Document:
+ + + + +
The Postcard
A postally unused Valentine's Sreries postcard bearing an image that is a glossy real photograph. The card has a divided back.
Bridlington
Bridlington is a coastal town on the Holderness Coast of the North Sea, situated in the East Riding of Yorkshire approximately 28 miles (45 km) north of Hull and 34 miles (55 km) east of York. The Gypsey Race river runs through the town and emerges into the North Sea in the town harbour.
In the 2011 Census the population was 35,369.
Bridlington is a minor sea fishing port with a working harbour, and is well known for its shellfish. It has a mix of small businesses across the manufacturing, retail and service sectors with its prime trade being tourism during the summer months.
The origins of the town are uncertain, but archaeological evidence shows habitation in the Bronze Age and Roman periods. The settlement at the Norman conquest was called Bretlinton, but has also gone by the names of Berlington, Brellington and Britlington, before settling on its modern name in the 19th century.
Bridlington in World War II
During the Second World War, Bridlington suffered many air-raids with a significant number of deaths and extensive bomb damage.
+ + + + +
Dataset rows:
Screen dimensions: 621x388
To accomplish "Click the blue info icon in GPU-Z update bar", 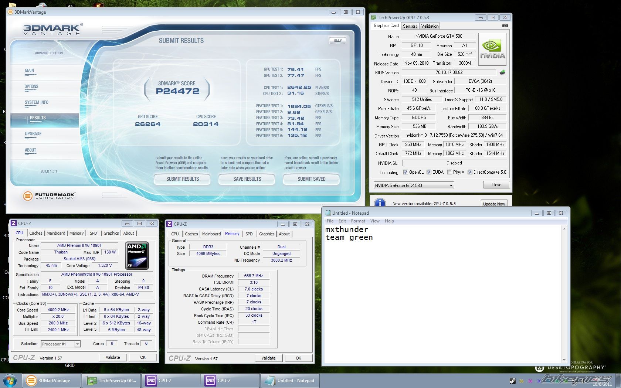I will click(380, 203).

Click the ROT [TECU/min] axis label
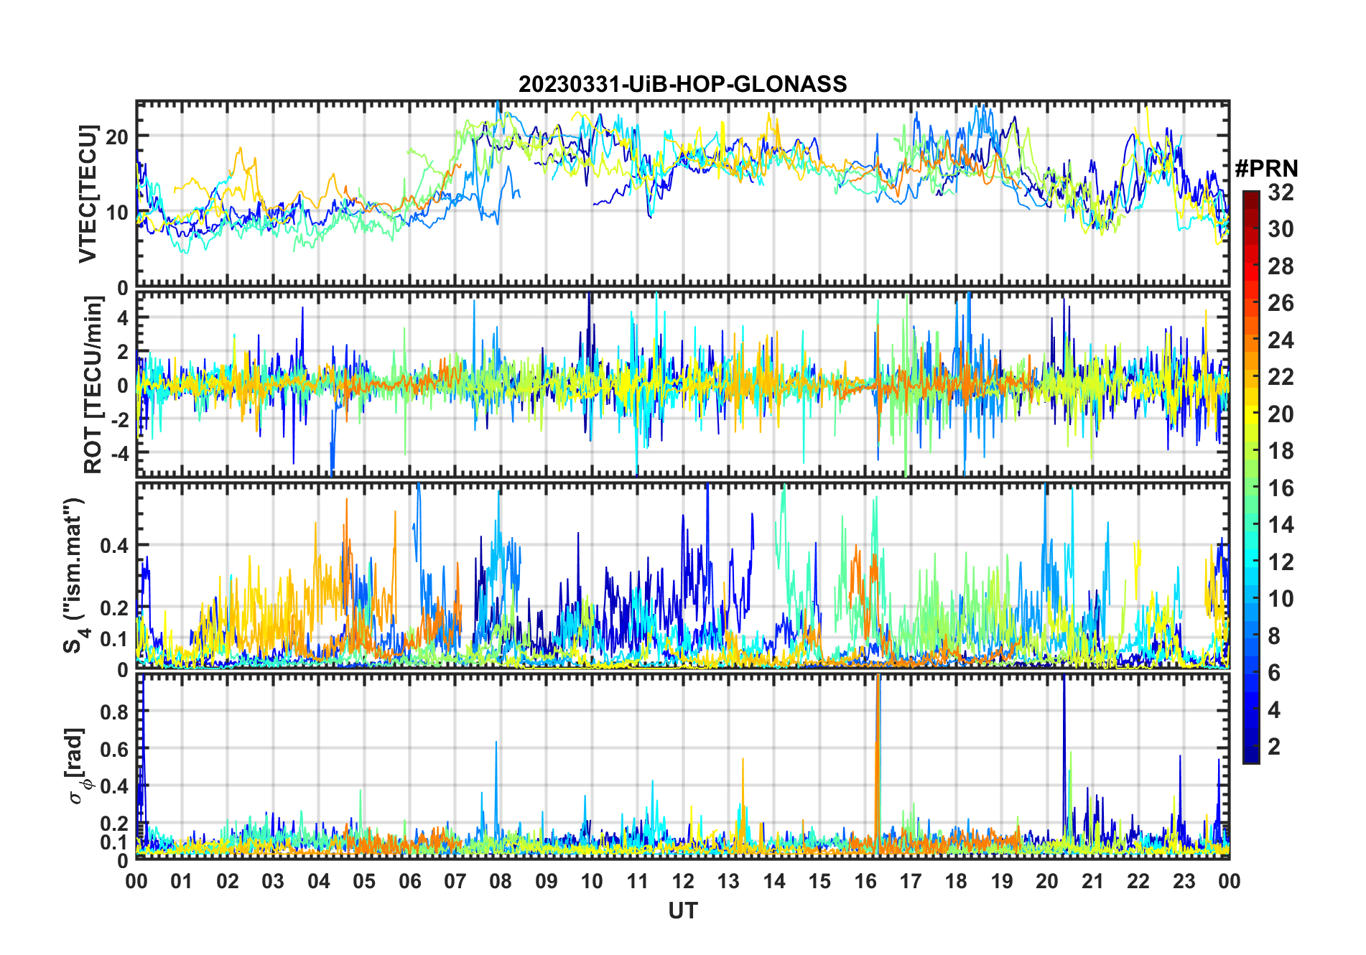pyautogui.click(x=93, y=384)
+ + + + +
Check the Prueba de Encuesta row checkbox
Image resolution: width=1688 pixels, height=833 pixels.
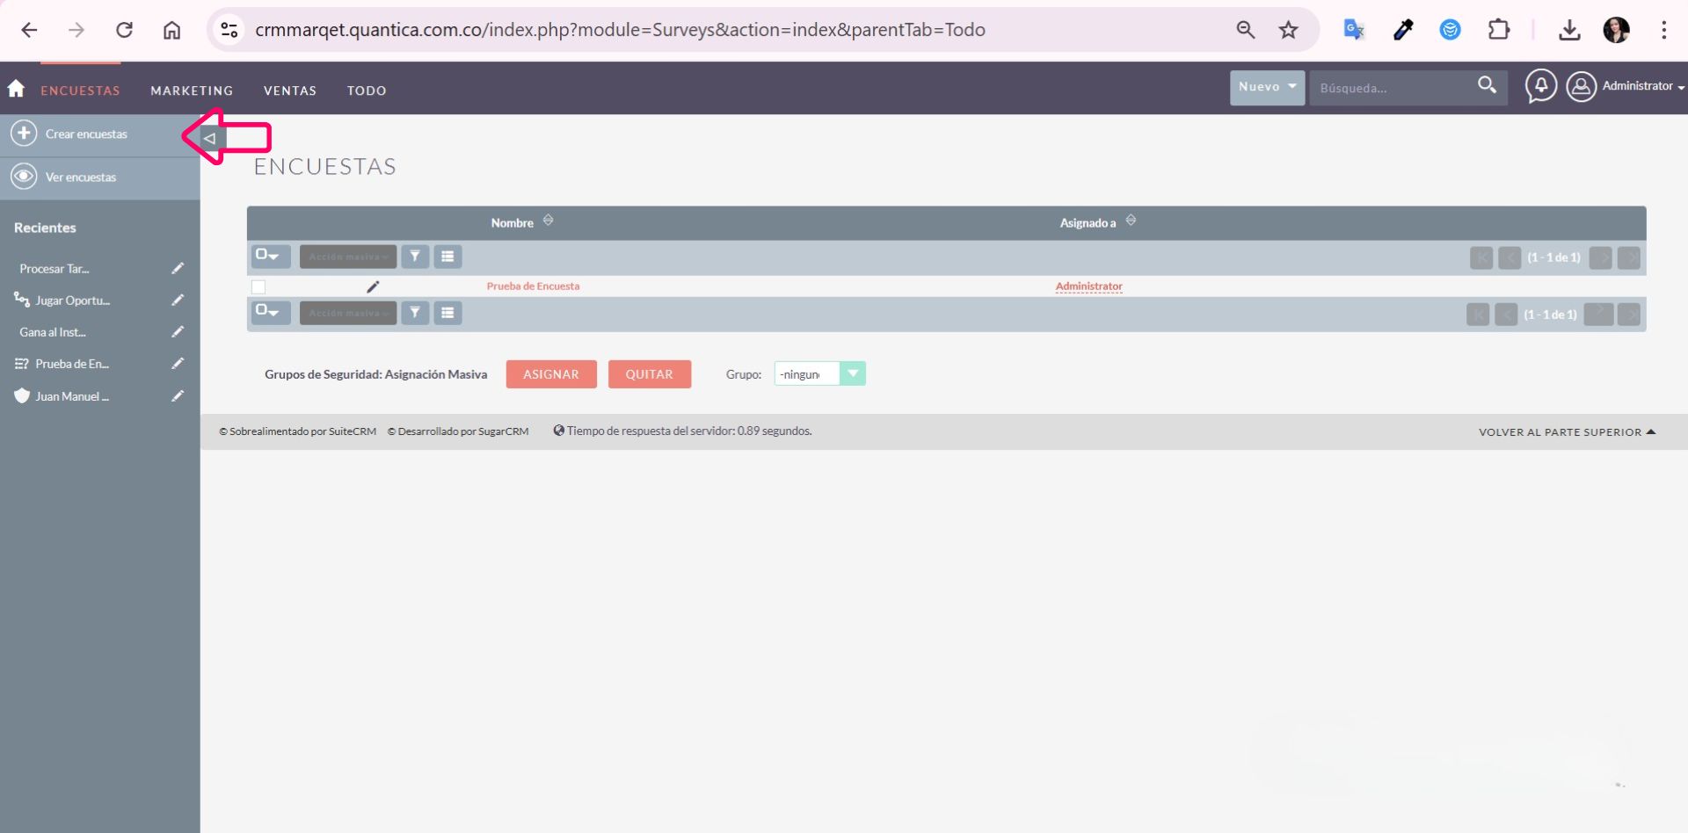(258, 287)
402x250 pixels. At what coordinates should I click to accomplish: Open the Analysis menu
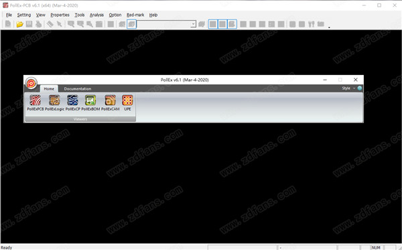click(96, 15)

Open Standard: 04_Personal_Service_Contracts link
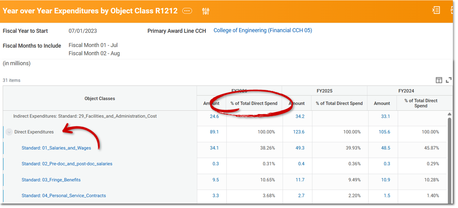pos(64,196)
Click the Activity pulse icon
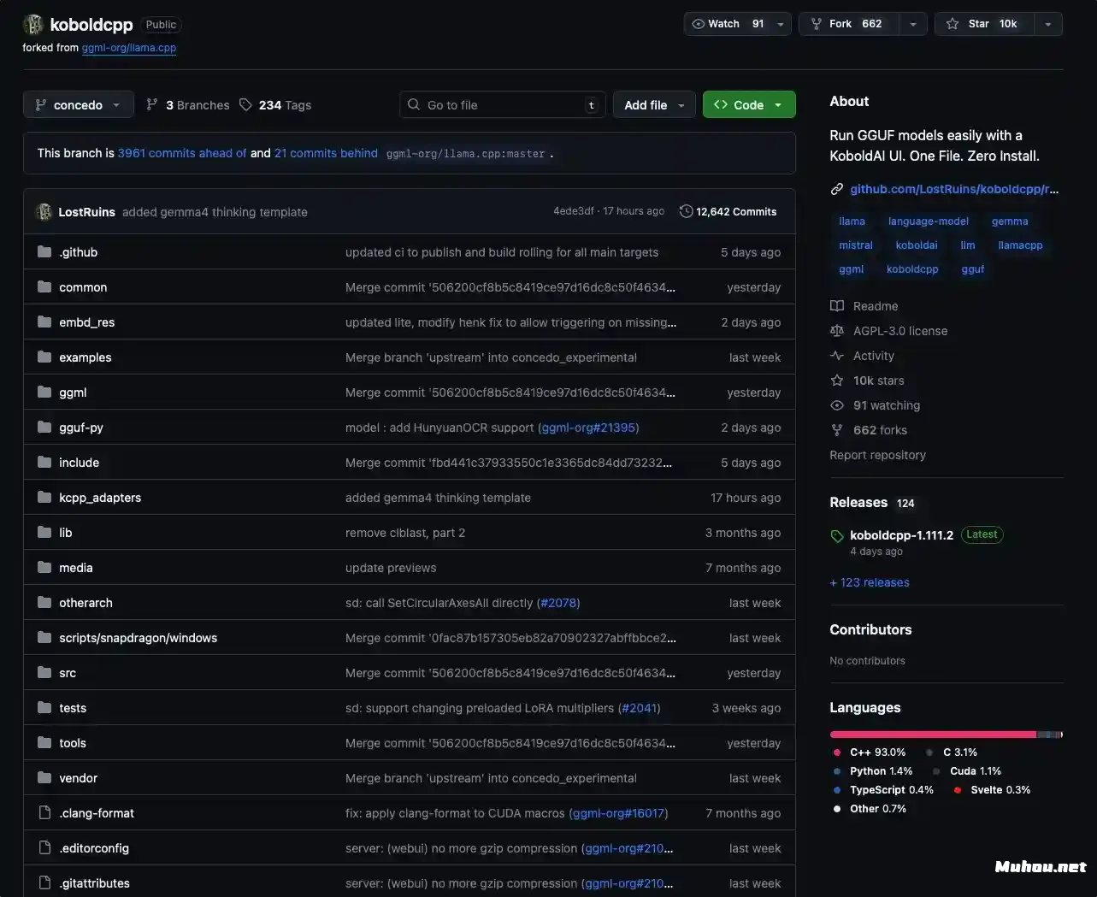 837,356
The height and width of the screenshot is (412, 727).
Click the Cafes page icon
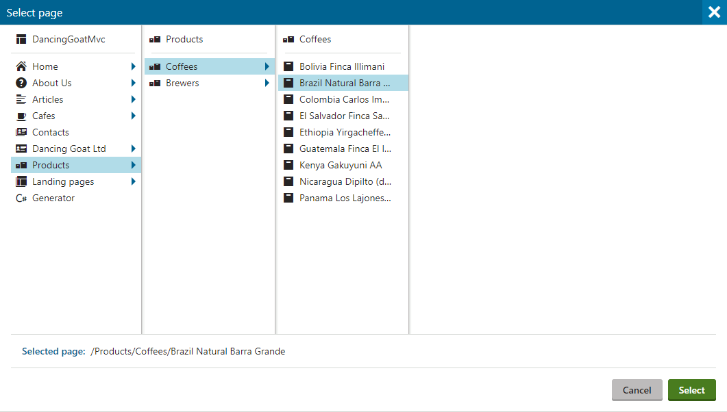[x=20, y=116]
+ + + + +
What the task asks: Please write out the Bridlington postcard text above again in full, word for word.

Answer to this problem:
The Postcard
A postally unused Valentine's Sreries postcard bearing an image that is a glossy real photograph. The card has a divided back.
Bridlington
Bridlington is a coastal town on the Holderness Coast of the North Sea, situated in the East Riding of Yorkshire approximately 28 miles (45 km) north of Hull and 34 miles (55 km) east of York. The Gypsey Race river runs through the town and emerges into the North Sea in the town harbour.
In the 2011 Census the population was 35,369.
Bridlington is a minor sea fishing port with a working harbour, and is well known for its shellfish. It has a mix of small businesses across the manufacturing, retail and service sectors with its prime trade being tourism during the summer months.
The origins of the town are uncertain, but archaeological evidence shows habitation in the Bronze Age and Roman periods. The settlement at the Norman conquest was called Bretlinton, but has also gone by the names of Berlington, Brellington and Britlington, before settling on its modern name in the 19th century.
Bridlington in World War II
During the Second World War, Bridlington suffered many air-raids with a significant number of deaths and extensive bomb damage.